The penalty is measured at the employee’s daily rate of pay and is calculated by multiplying the daily wage by the number of days that the employee was not paid, up to a maximum of 30 days. This does not mean that the wages continue for a 30-day period, but that the employee may be entitled to up to 30 actual days’ worth of wages. The 30-day period is calendar days, and includes weekends and holidays and any other days that the employee would not normally work.

"[U]npaid wages continue to accrue on a daily basis for up to a 30-day period. Penalties accrue not only on the days that the employee might have worked, but also on nonworkdays. (Cf. Iverson v. Superior Court (1985) 167 Cal.App.3d 544, 548 [unless otherwise specified, "days" mean "calendar days"].) The failure to pay wages has nothing to do with the number of days an employee might have worked during the preceding month. Rather, the targeted wrong is the delay in payment, a harm that continues each day that payment is not made.

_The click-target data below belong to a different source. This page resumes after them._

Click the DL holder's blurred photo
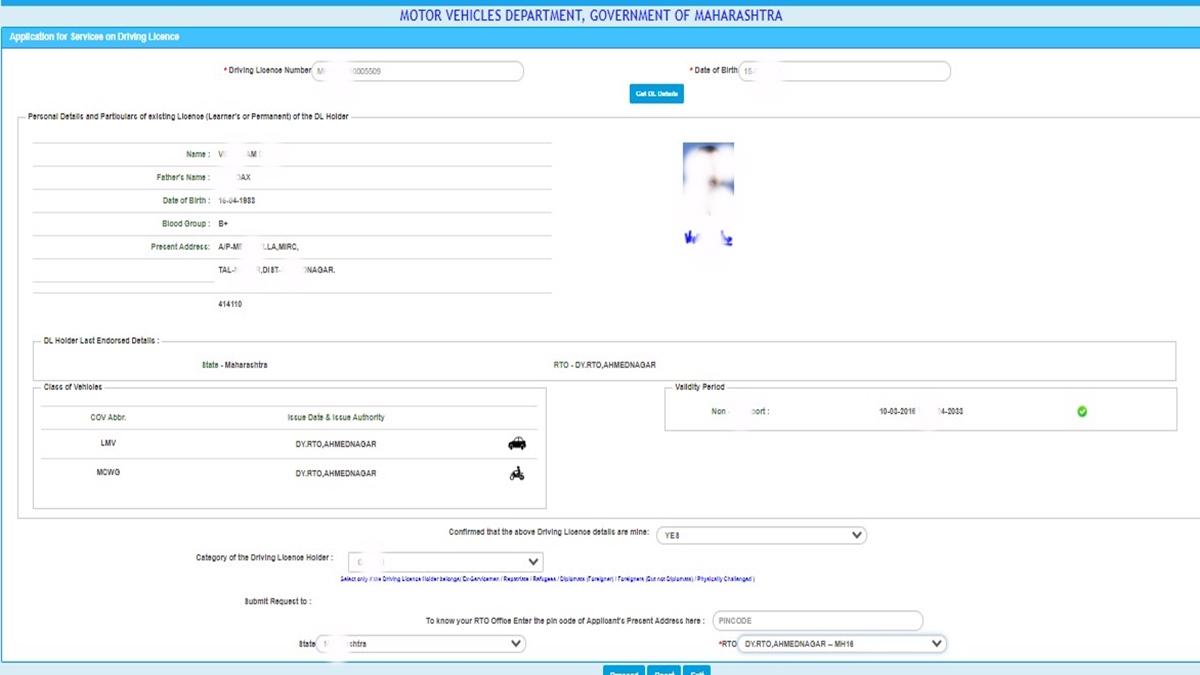 click(708, 180)
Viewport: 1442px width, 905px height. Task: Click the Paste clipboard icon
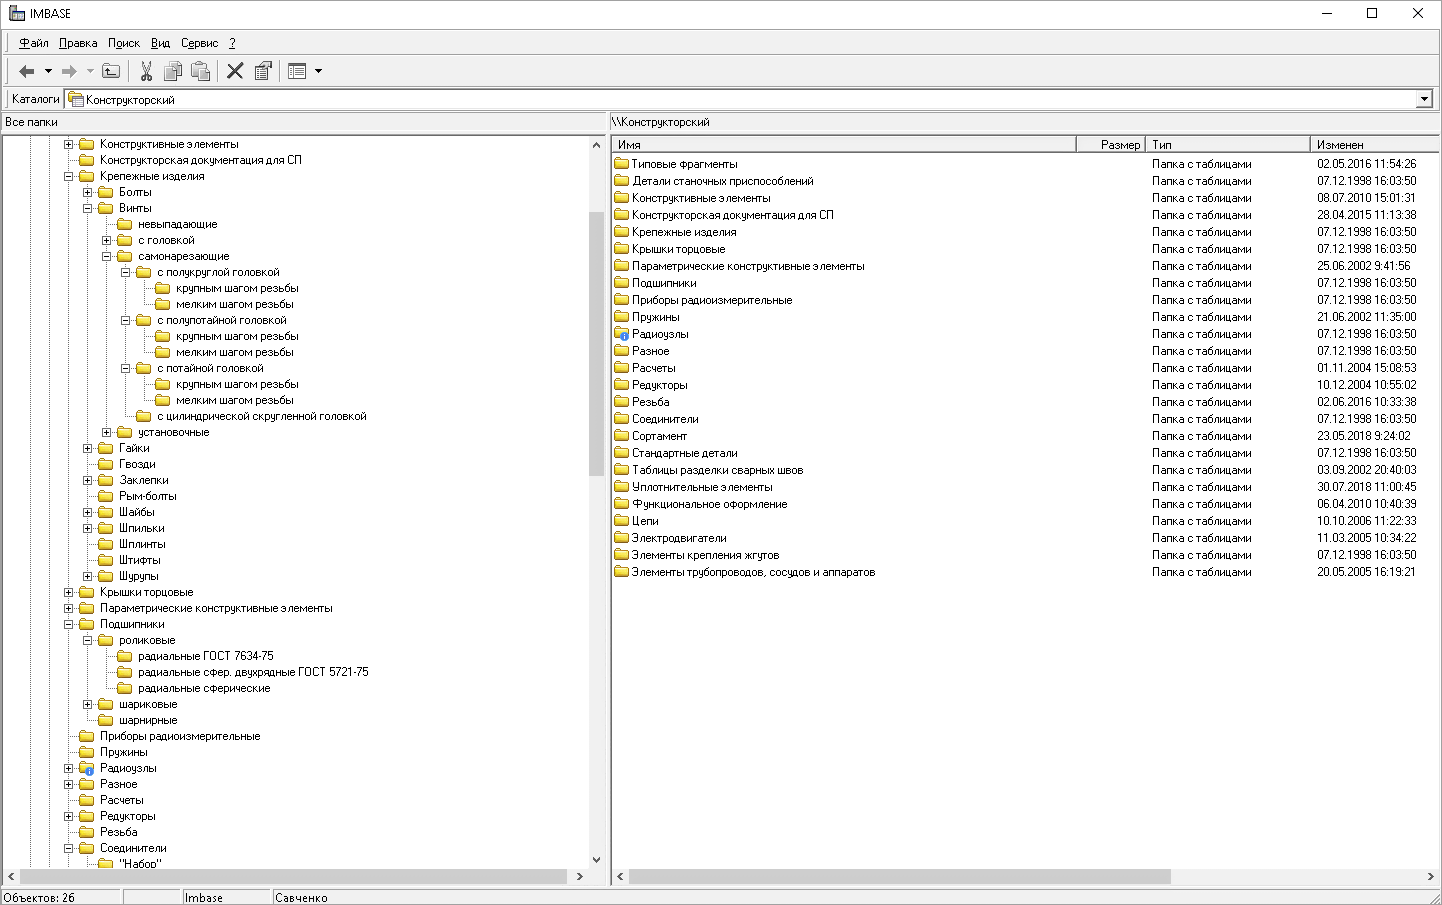click(x=201, y=71)
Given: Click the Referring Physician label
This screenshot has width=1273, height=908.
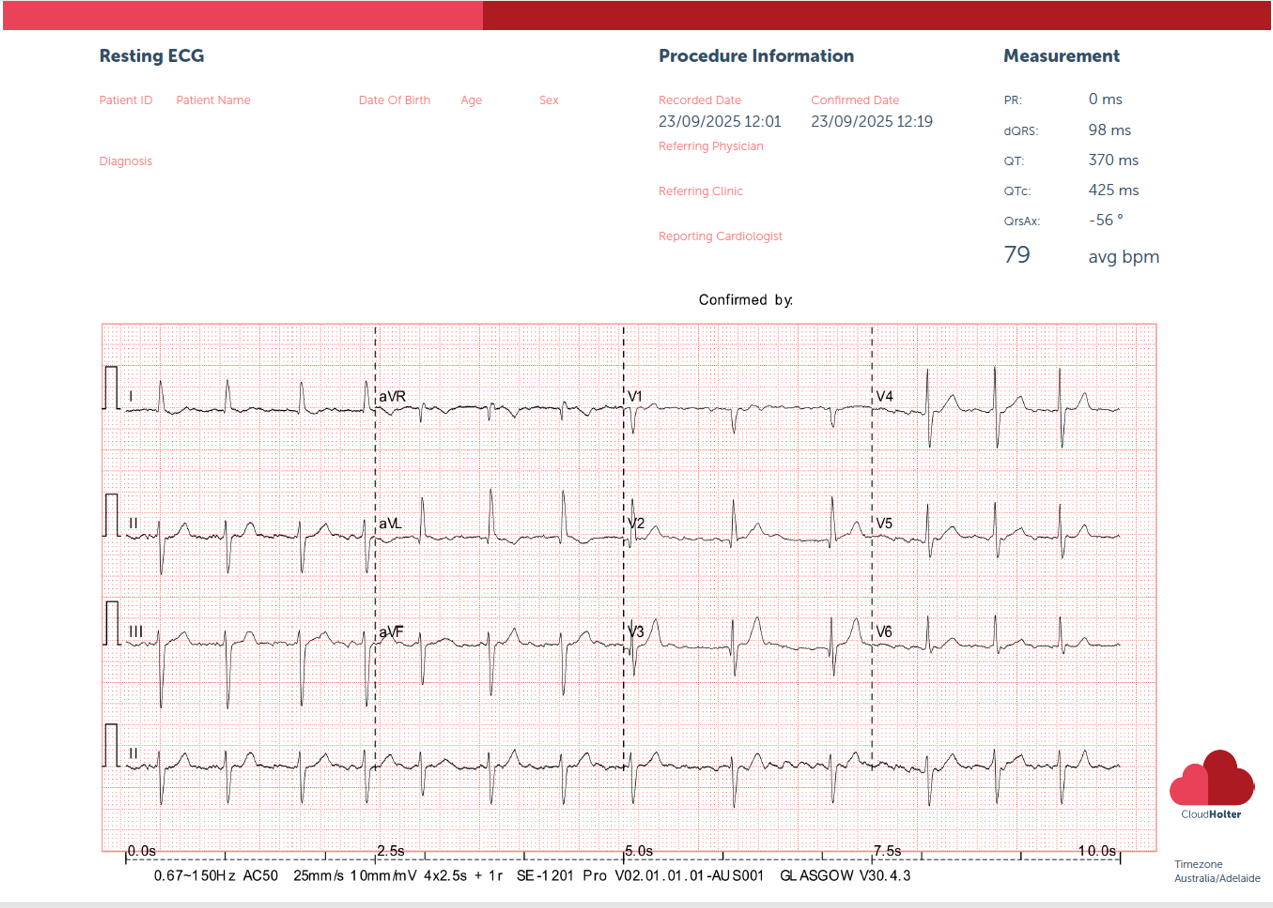Looking at the screenshot, I should tap(710, 146).
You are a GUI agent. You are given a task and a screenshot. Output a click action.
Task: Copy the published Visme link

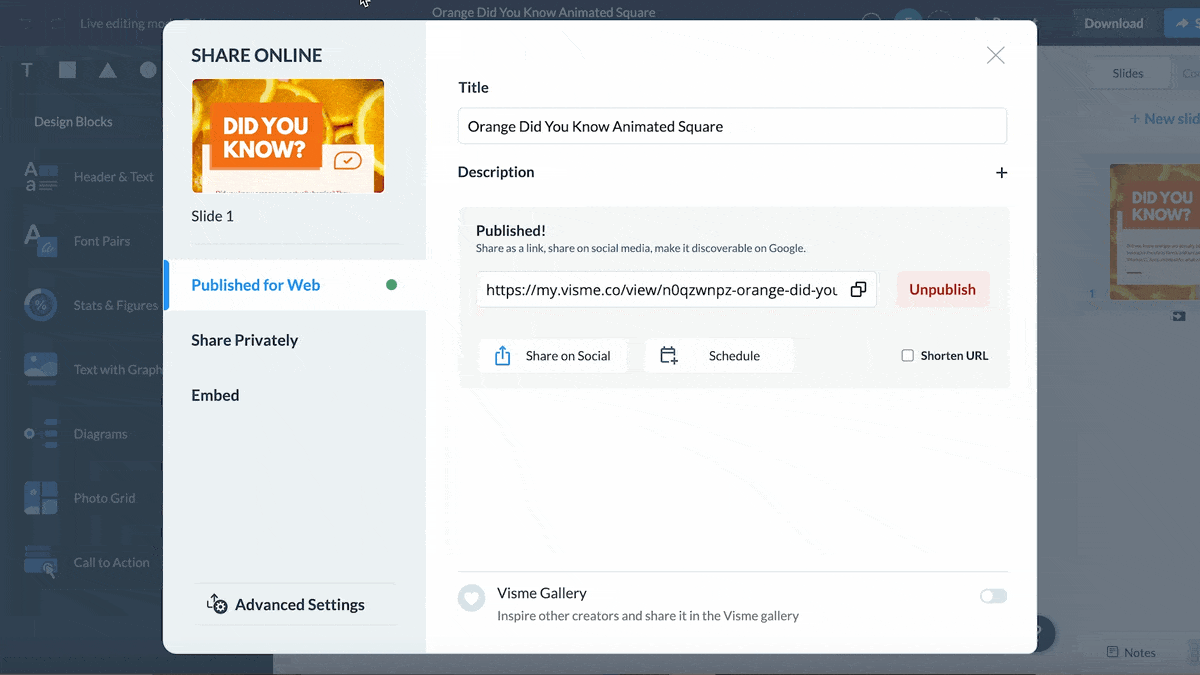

Had the Legislature intended to award penalties equivalent to one- month's salary, section 203 would have been worded in that fashion. It is not. Under the trial court's reasoning, anyone working other than a standard five-day workweek could not recover the full penalties mandated by section 203. For example, if a part-time employee who worked only two days per month quit his or her job and was not paid the required wages, using the trial court's calculations, that employee would be entitled to only two days' pay as penalties, an inconsequential amount that does not further the statute's goal of compelling payment of wages that are owed. A proper reading of section 203 would instead mandate a penalty equivalent to the employee's daily wages for each day he or she remained unpaid, up to a period of 30 days. This larger penalty acts as an disincentive t o employers who are reluctant to pay wages in a timely manner, thus furthering the intent of the statutory scheme.

Thus, the critical computation required by section 203 is the calculation of a daily wage rate, which can then be multiplied by the number of days of nonpayment, up to 30 days." (Mamika v. Barka (1998) 68 Cal.App.4th 487.)

Payment of the wages or the commencement of an action stops the penalty from accruing. Filing a complaint in court commences an action. An employee’s filing a claim with the Division of Labor Standards Enforcement (DLSE) is not considered the filing of an action, and does not stop the penalty from accruing.

The penalty applies to the willful failure to pay "any wages," which refers to the definition of "wages" in Labor Code Section 200.  Thus, all compensation must be considered in determining if all wages due were paid as prescribed by law. "Wages" does not include expenses. In calculating the penalty, overtime wages are considered only if overtime is regularly scheduled each week. Occasional or infrequent overtime is not considered in the calculation of the daily rate of pay for purposes of computing the penalty.

The waiting time penalty is not wages, thus, no deductions are taken from the penalty payment.



California Law

Labor Code Section 203

If an employer willfully fails to pay, without abatement or reduction, in accordance with Sections 201, 201.5, 202, and 205.5, any wages of an employee who is discharged or who quits, the wages of the employee shall continue as a penalty from the due date thereof at the same rate until paid or until an action therefor is commenced; but the wages shall not continue for more than 30 days. An employee who secretes or absents himself or herself to avoid payment to him or her, or who refuses to receive the payment when fully tendered to him or her, including any penalty then accrued under this section, is not entitled to any benefit under this section for the time during which he or she so avoids payment.

Suit may be filed for these penalties at any time before the expiration of the statute of limitations on an action for the wages from which the penalties arise.